## START
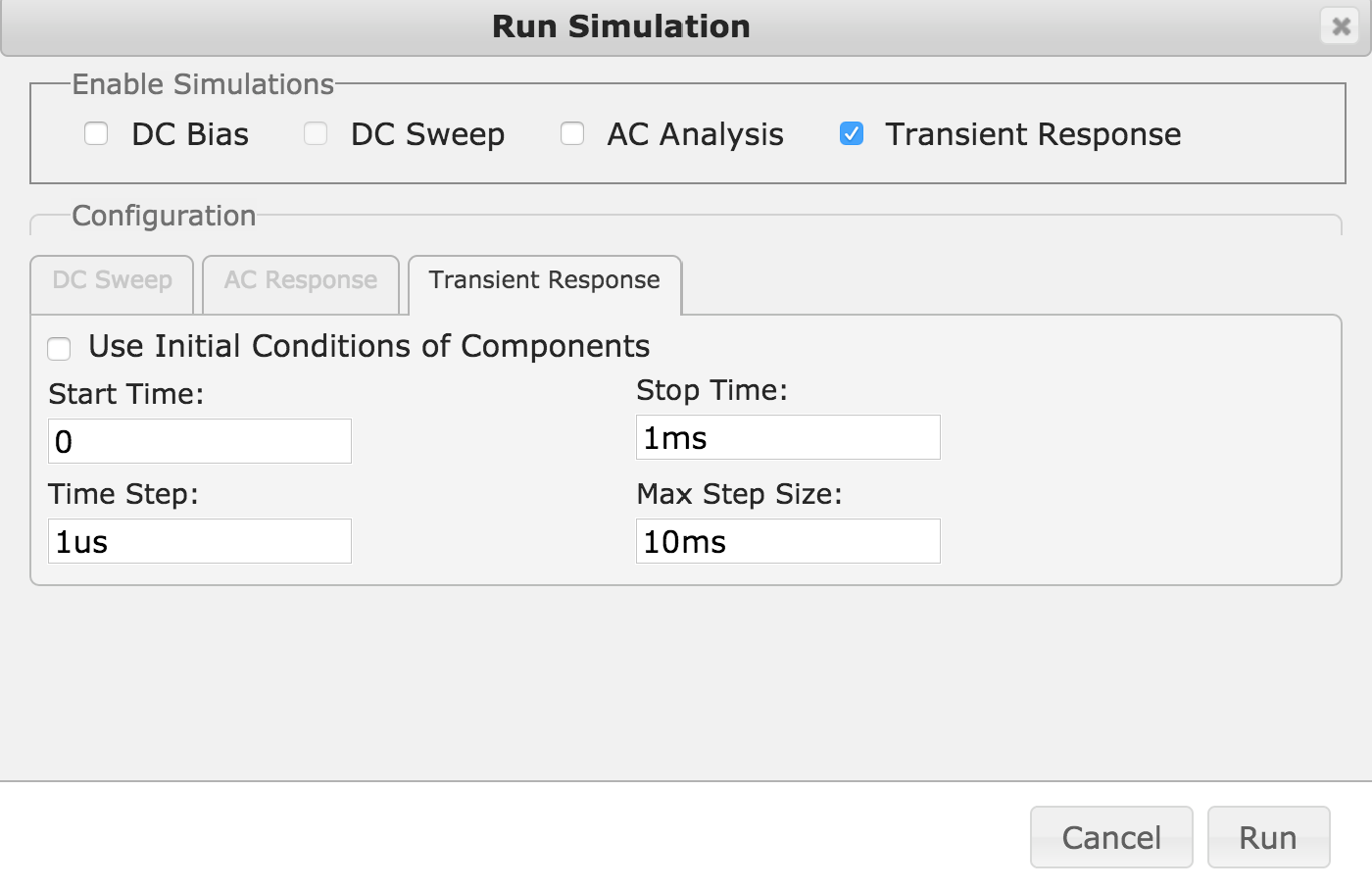Image resolution: width=1372 pixels, height=890 pixels.
Task: Focus the Stop Time field showing 1ms
Action: [x=788, y=437]
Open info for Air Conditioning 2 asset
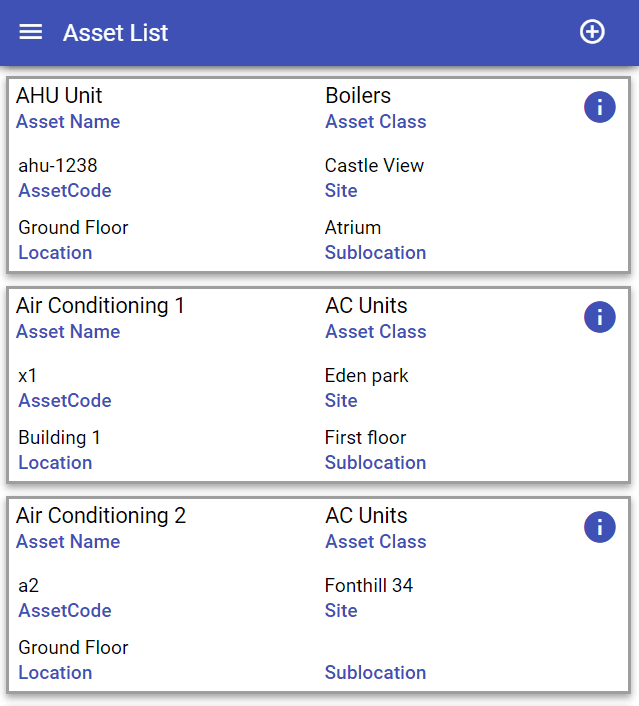Viewport: 639px width, 706px height. (599, 527)
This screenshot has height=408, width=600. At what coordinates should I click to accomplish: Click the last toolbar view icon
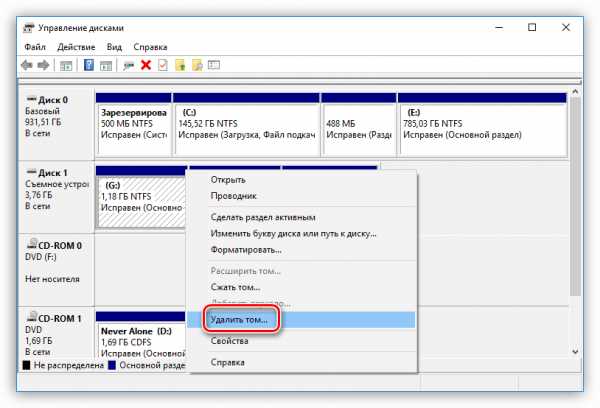point(214,65)
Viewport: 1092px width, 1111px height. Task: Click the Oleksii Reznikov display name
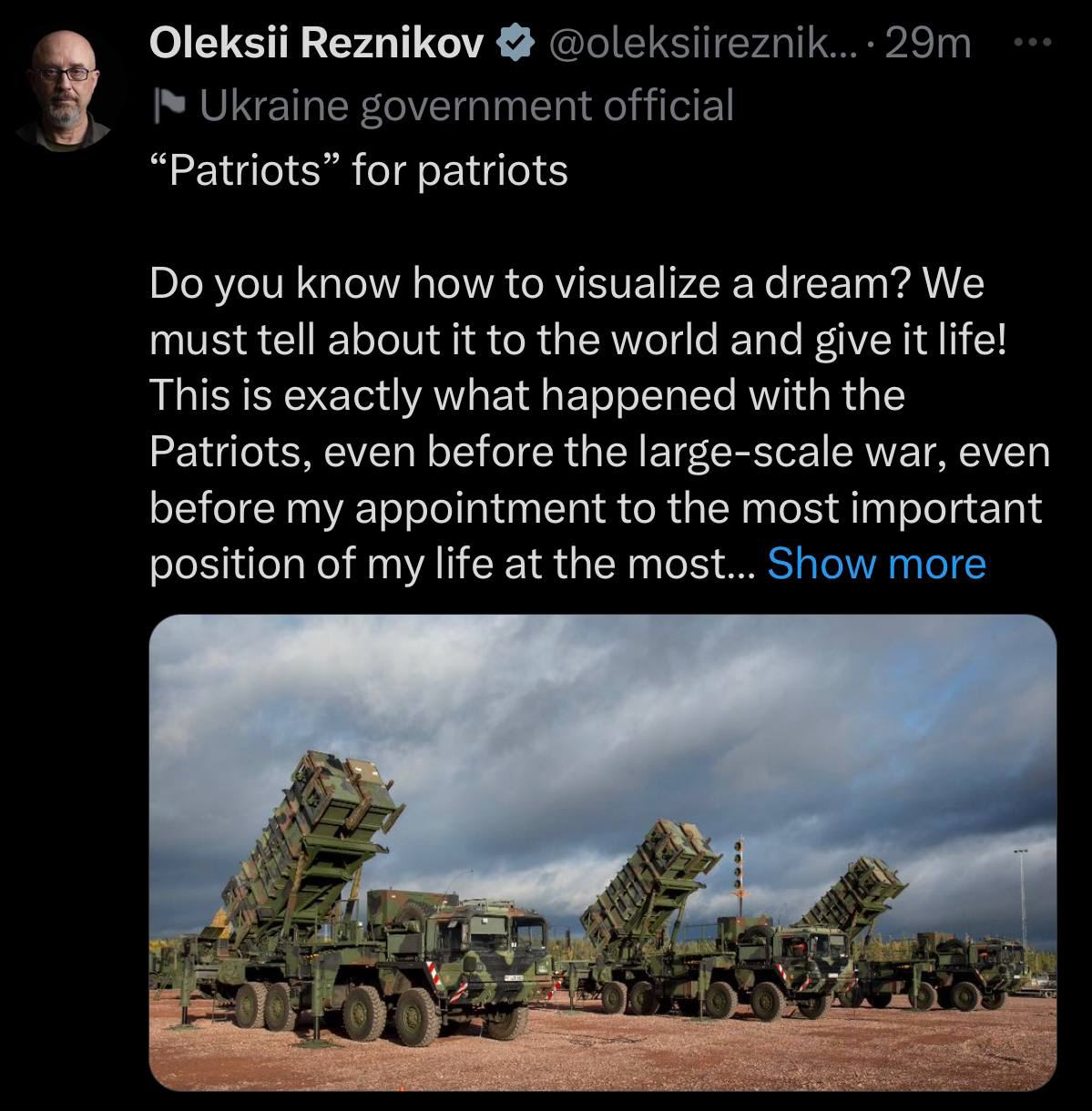click(x=315, y=43)
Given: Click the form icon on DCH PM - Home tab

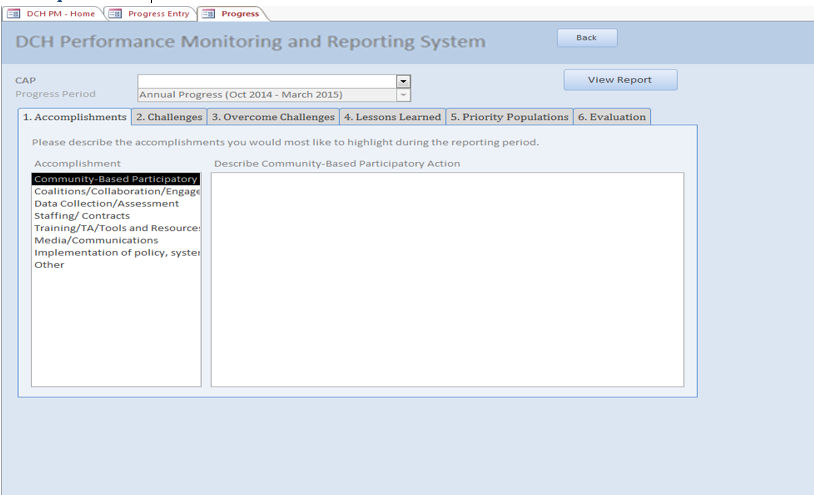Looking at the screenshot, I should coord(14,13).
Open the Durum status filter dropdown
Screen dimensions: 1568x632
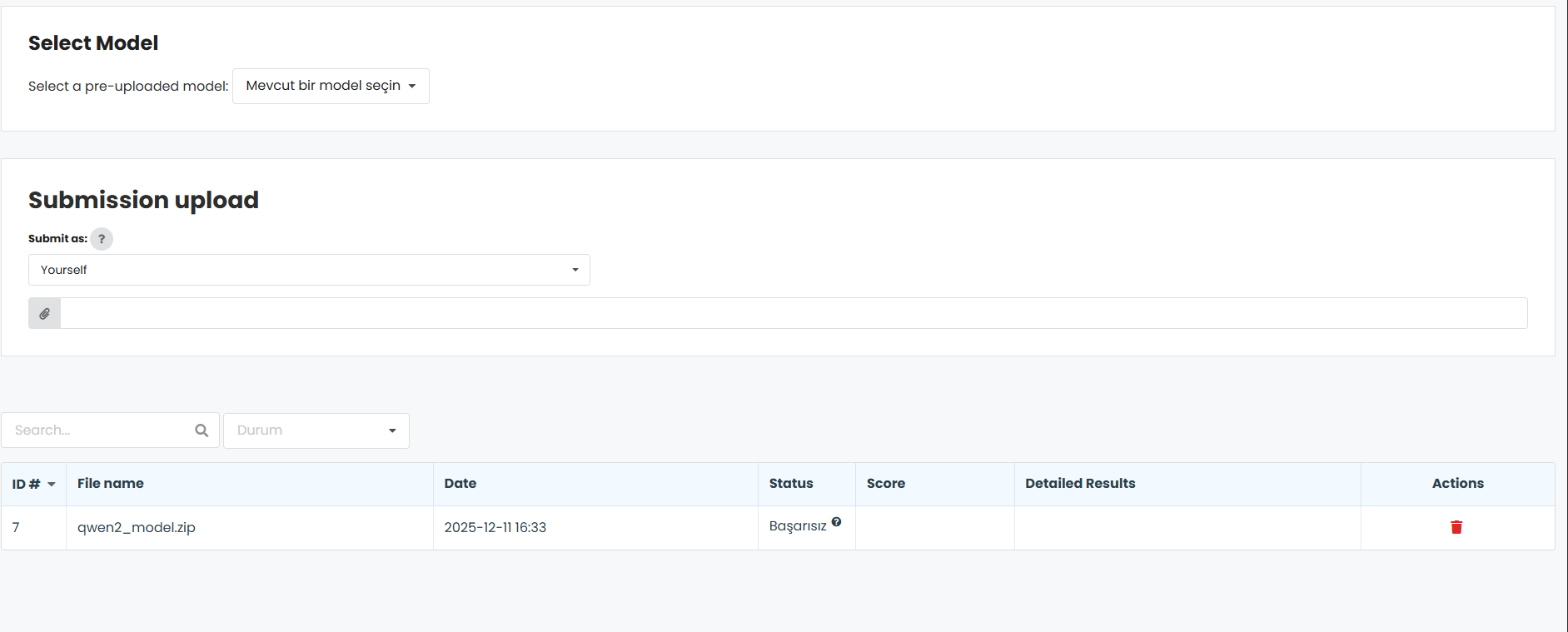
## END
# PROBLEM REQUIREMENTS:
Copy out every line of the records above verbatim, leaving out the pictures.

# TASK RESPONSE:
Image resolution: width=1372 pixels, height=890 pixels.
Task: Focus the Stop Time field showing 1ms
Action: [x=788, y=437]
Open info for Air Conditioning 2 asset
Viewport: 639px width, 706px height. (599, 527)
This screenshot has height=408, width=600. At what coordinates should I click to accomplish: Click the last toolbar view icon
point(214,65)
Viewport: 1092px width, 1111px height. Task: Click the Oleksii Reznikov display name
click(x=315, y=43)
Given: Click the form icon on DCH PM - Home tab

Looking at the screenshot, I should coord(14,13).
Open the Durum status filter dropdown
Screen dimensions: 1568x632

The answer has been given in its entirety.